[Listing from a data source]
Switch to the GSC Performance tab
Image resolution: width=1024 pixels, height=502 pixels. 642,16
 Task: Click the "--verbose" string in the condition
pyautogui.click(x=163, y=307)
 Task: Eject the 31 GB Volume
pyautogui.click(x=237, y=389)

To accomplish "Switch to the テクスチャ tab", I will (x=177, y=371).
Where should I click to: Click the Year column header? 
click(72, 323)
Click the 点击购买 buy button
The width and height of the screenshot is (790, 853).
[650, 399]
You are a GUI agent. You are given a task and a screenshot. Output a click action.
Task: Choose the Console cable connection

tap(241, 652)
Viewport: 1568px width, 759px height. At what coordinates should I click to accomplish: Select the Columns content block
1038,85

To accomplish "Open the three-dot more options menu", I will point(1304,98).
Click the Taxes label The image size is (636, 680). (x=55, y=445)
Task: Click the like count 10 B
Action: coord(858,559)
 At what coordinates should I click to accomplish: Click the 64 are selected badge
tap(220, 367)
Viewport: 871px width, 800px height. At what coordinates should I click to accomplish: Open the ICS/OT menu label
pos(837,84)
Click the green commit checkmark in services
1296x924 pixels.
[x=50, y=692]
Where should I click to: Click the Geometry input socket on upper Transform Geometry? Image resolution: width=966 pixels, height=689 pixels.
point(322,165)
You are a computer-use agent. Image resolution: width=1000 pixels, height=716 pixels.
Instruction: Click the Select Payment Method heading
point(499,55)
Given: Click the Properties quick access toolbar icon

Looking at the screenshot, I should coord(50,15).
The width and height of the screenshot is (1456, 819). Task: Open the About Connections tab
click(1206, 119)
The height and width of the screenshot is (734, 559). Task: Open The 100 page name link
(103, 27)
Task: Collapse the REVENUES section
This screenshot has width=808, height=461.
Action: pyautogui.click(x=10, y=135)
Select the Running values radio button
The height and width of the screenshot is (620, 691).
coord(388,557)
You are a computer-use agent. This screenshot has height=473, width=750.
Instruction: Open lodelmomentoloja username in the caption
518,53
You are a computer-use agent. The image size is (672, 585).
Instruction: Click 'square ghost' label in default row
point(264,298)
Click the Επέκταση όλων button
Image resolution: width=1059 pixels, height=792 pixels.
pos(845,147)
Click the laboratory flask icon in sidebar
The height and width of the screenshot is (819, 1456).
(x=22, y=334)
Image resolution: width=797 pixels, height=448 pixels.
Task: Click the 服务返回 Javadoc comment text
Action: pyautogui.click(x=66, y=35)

* [Stated goal]:
Rewrite the whole listing above as a numbered list, one line per item, with the blank lines dropped.

* [Exercise solution]:
1. Switch to the GSC Performance tab
2. Image resolution: width=1024 pixels, height=502 pixels. 642,16
3.  Task: Click the "--verbose" string in the condition
4. pyautogui.click(x=163, y=307)
5.  Task: Eject the 31 GB Volume
6. pyautogui.click(x=237, y=389)
7. To accomplish "Switch to the テクスチャ tab", I will (x=177, y=371).
8. Where should I click to: Click the Year column header? 
9. click(72, 323)
10. Click the 点击购买 buy button
11. The width and height of the screenshot is (790, 853).
12. [650, 399]
13. You are a GUI agent. You are given a task and a screenshot. Output a click action.
14. Task: Choose the Console cable connection
15. tap(241, 652)
16. Viewport: 1568px width, 759px height. At what coordinates should I click to accomplish: Select the Columns content block
17. 1038,85
18. To accomplish "Open the three-dot more options menu", I will point(1304,98).
19. Click the Taxes label The image size is (636, 680). (x=55, y=445)
20. Task: Click the like count 10 B
21. Action: coord(858,559)
22.  At what coordinates should I click to accomplish: Click the 64 are selected badge
23. tap(220, 367)
24. Viewport: 871px width, 800px height. At what coordinates should I click to accomplish: Open the ICS/OT menu label
25. pos(837,84)
26. Click the green commit checkmark in services
27. 1296x924 pixels.
28. [x=50, y=692]
29. Where should I click to: Click the Geometry input socket on upper Transform Geometry? Image resolution: width=966 pixels, height=689 pixels.
30. point(322,165)
31. You are a computer-use agent. Image resolution: width=1000 pixels, height=716 pixels.
32. Instruction: Click the Select Payment Method heading
33. point(499,55)
34. Given: Click the Properties quick access toolbar icon
35. Looking at the screenshot, I should coord(50,15).
36. The width and height of the screenshot is (1456, 819). Task: Open the About Connections tab
37. click(1206, 119)
38. The height and width of the screenshot is (734, 559). Task: Open The 100 page name link
39. (103, 27)
40. Task: Collapse the REVENUES section
41. This screenshot has width=808, height=461.
42. Action: pyautogui.click(x=10, y=135)
43. Select the Running values radio button
44. The height and width of the screenshot is (620, 691).
45. coord(388,557)
46. You are a computer-use agent. This screenshot has height=473, width=750.
47. Instruction: Open lodelmomentoloja username in the caption
48. 518,53
49. You are a computer-use agent. The image size is (672, 585).
50. Instruction: Click 'square ghost' label in default row
51. point(264,298)
52. Click the Επέκταση όλων button
53. Image resolution: width=1059 pixels, height=792 pixels.
54. pos(845,147)
55. Click the laboratory flask icon in sidebar
56. The height and width of the screenshot is (819, 1456).
57. (x=22, y=334)
58. Image resolution: width=797 pixels, height=448 pixels.
59. Task: Click the 服务返回 Javadoc comment text
60. Action: pyautogui.click(x=66, y=35)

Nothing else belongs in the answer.